= EXERCISE DETAILS =
In the entries that follow, find the line containing "Instruction: Click the word Google in the tip" and the line containing "This screenshot has height=768, width=1024.", then copy exactly everything from the first through the second except the pictures.

= EXCERPTED DATA =
^^^^
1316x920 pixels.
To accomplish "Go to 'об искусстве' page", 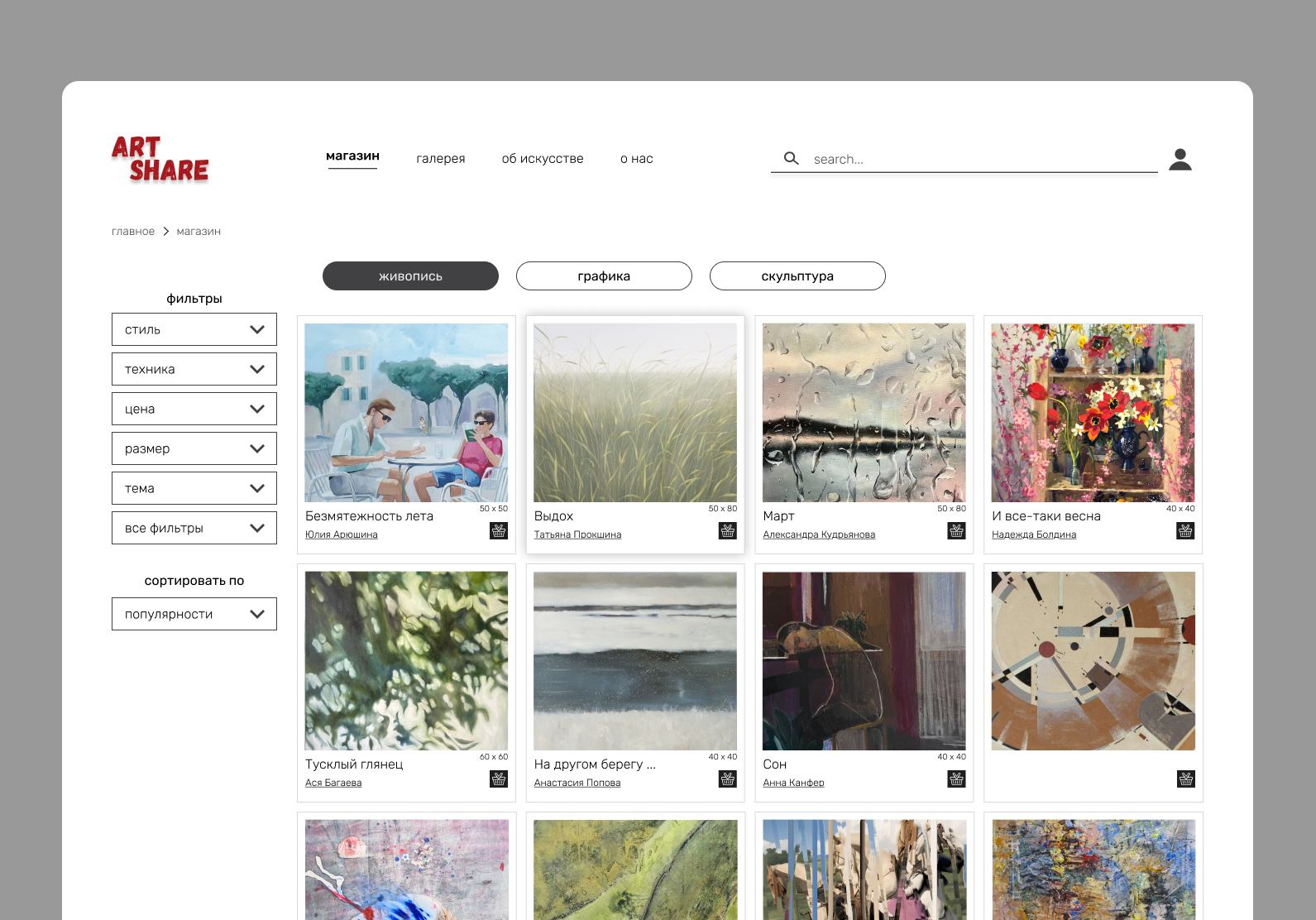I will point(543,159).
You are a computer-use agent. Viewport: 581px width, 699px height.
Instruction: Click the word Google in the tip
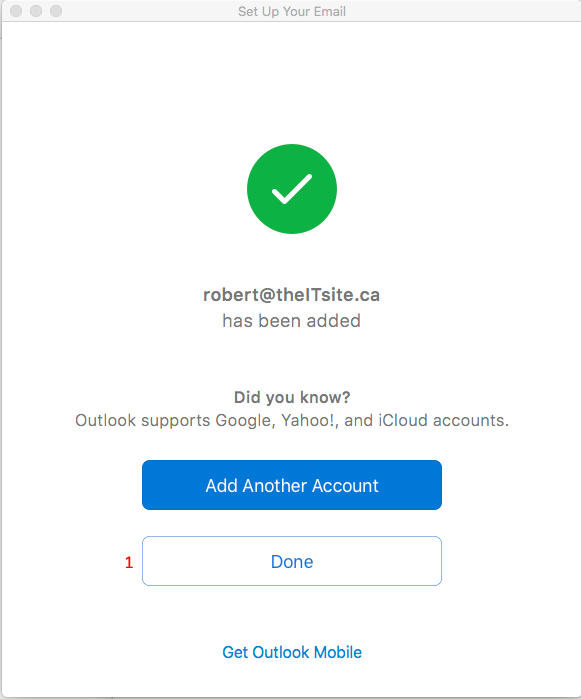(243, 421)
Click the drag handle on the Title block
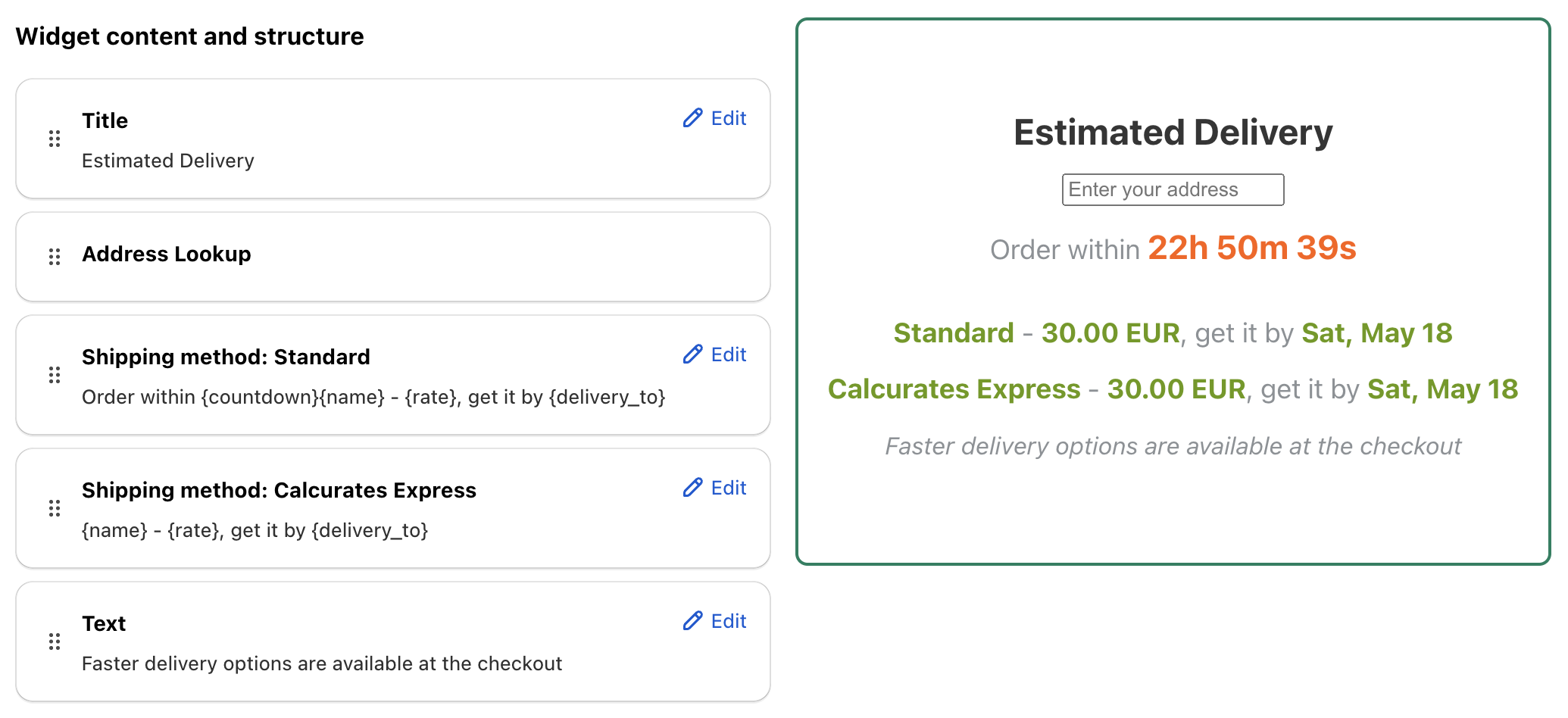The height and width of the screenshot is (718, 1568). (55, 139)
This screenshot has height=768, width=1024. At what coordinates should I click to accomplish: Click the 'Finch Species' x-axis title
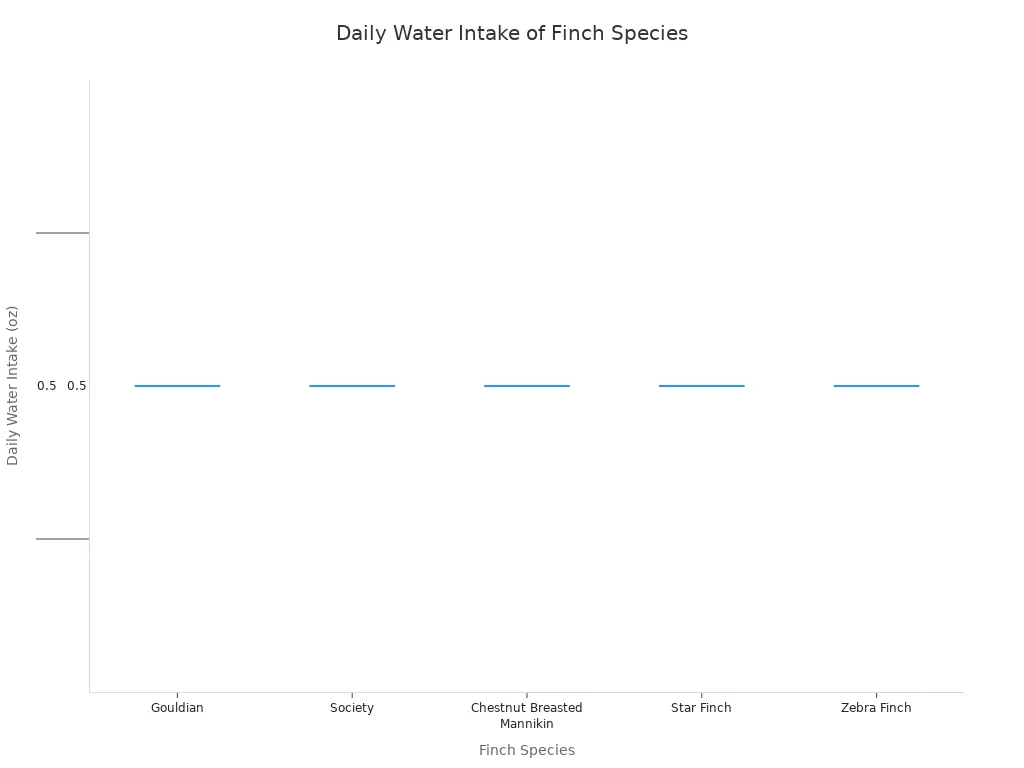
^^^^
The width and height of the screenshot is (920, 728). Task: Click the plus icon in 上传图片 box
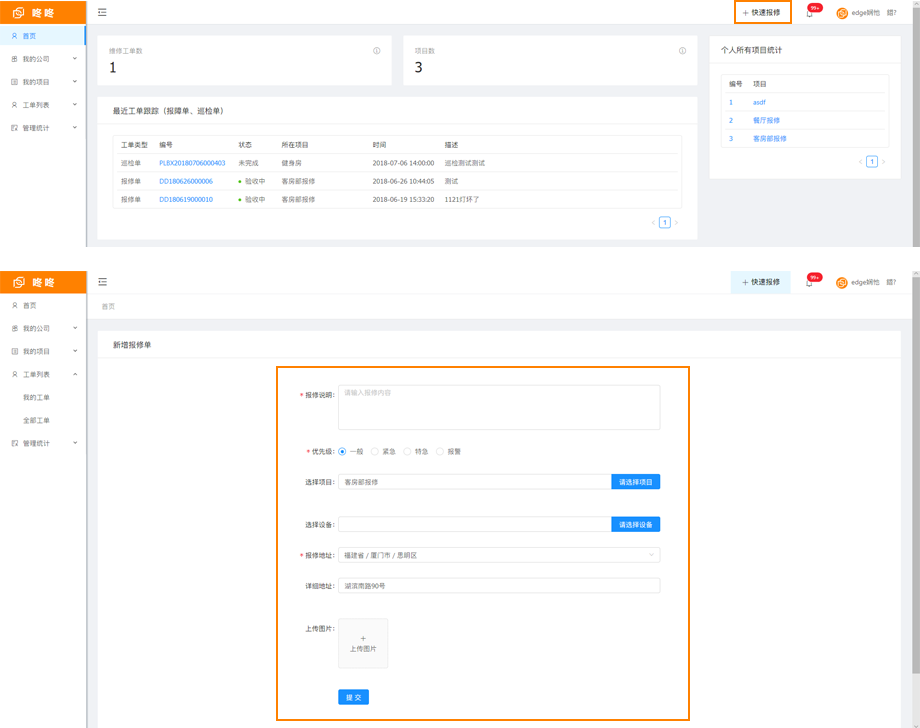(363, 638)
^^^^
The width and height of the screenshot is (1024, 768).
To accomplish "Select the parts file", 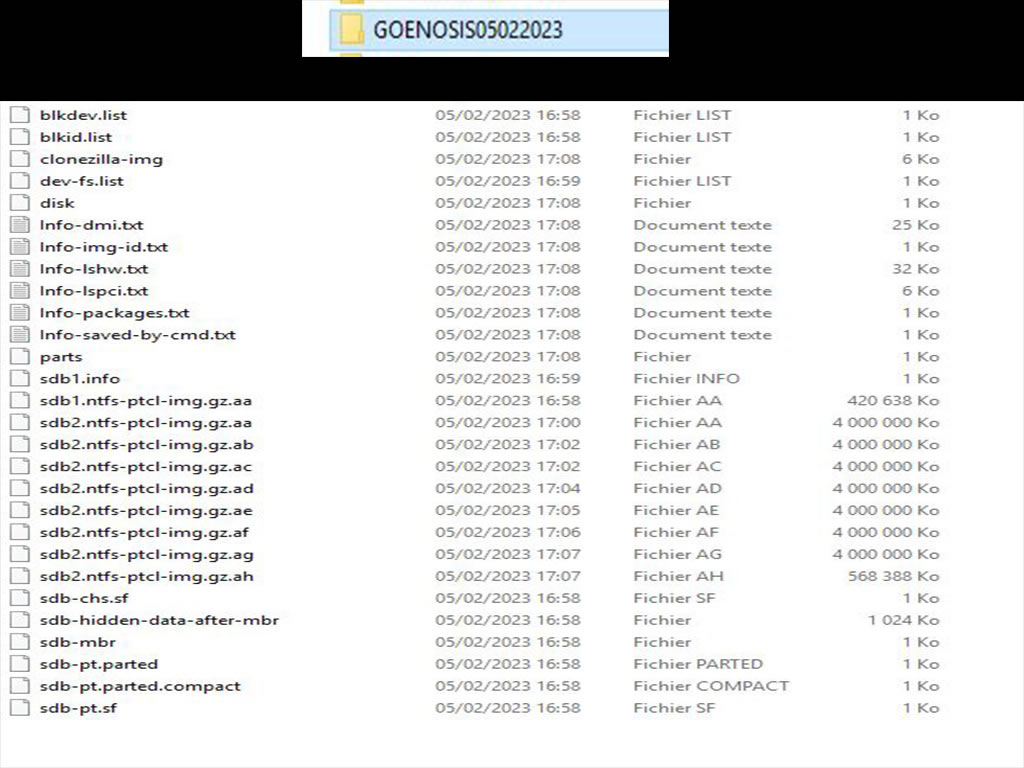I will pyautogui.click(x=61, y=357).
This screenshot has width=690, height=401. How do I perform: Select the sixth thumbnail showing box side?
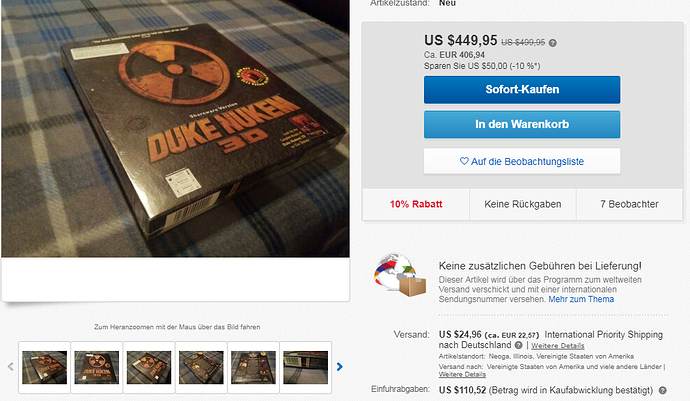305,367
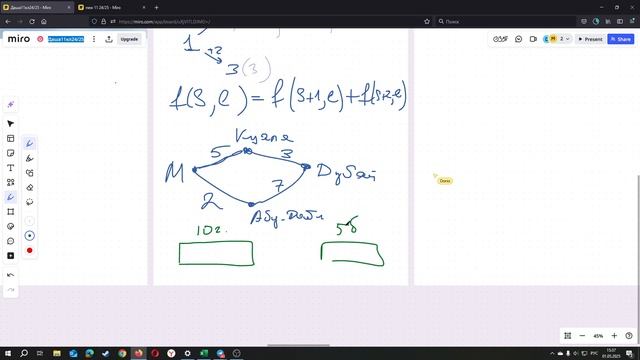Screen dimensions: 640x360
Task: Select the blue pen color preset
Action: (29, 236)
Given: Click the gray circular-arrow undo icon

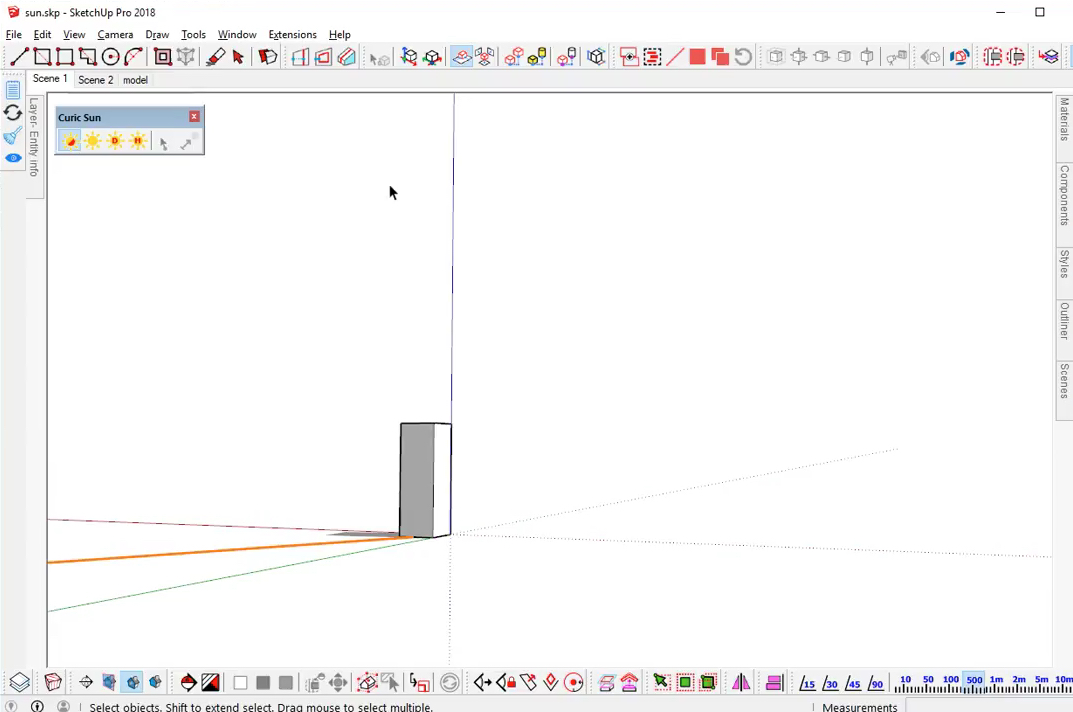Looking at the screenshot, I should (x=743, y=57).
^^^^
= EXPECTED ANSWER =
Instruction: Click the word Google in the tip
(243, 421)
Click the drag handle on the Title block
The height and width of the screenshot is (718, 1568). (55, 139)
This screenshot has height=768, width=1024. At what coordinates should I click to accomplish: Click the 'Finch Species' x-axis title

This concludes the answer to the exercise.